ASSIGNED TASK.
Could you retype the lines below, starting at the line holding "You are a GUI" and stopping at the line holding "The width and", inclusive? Copy them exactly and drop the images.

Saved entries:
——————

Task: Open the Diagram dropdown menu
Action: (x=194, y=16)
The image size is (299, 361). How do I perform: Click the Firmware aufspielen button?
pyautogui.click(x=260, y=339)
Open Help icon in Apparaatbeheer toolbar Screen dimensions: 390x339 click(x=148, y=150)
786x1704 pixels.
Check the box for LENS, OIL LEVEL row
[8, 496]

——————

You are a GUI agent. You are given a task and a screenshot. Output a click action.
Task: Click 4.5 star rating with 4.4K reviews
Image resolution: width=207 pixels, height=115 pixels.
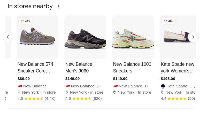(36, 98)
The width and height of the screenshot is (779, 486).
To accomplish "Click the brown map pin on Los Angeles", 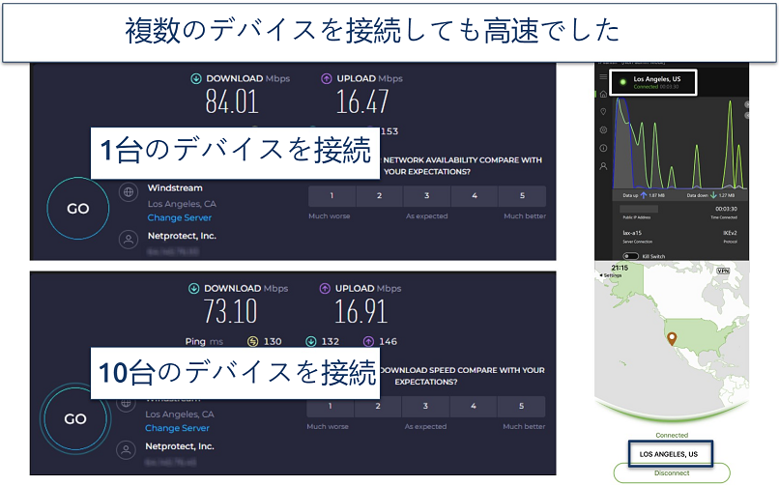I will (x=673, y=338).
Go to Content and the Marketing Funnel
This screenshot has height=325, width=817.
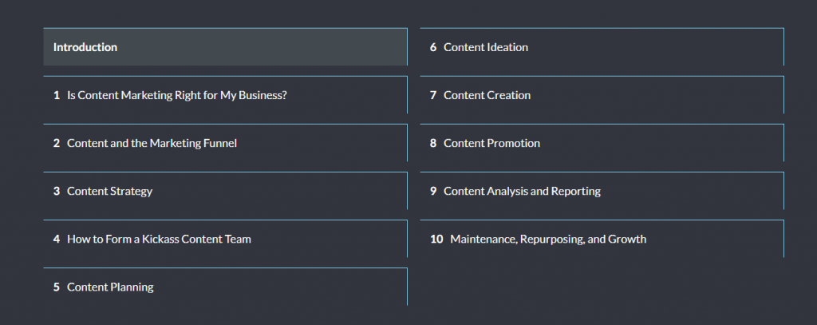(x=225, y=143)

——————

SOLUTION TO THIS TASK.
You are a GUI agent. You are given a task and a screenshot. Output a click action.
Task: Click 4.5 star rating with 4.4K reviews
Image resolution: width=207 pixels, height=115 pixels.
(36, 98)
The width and height of the screenshot is (779, 486).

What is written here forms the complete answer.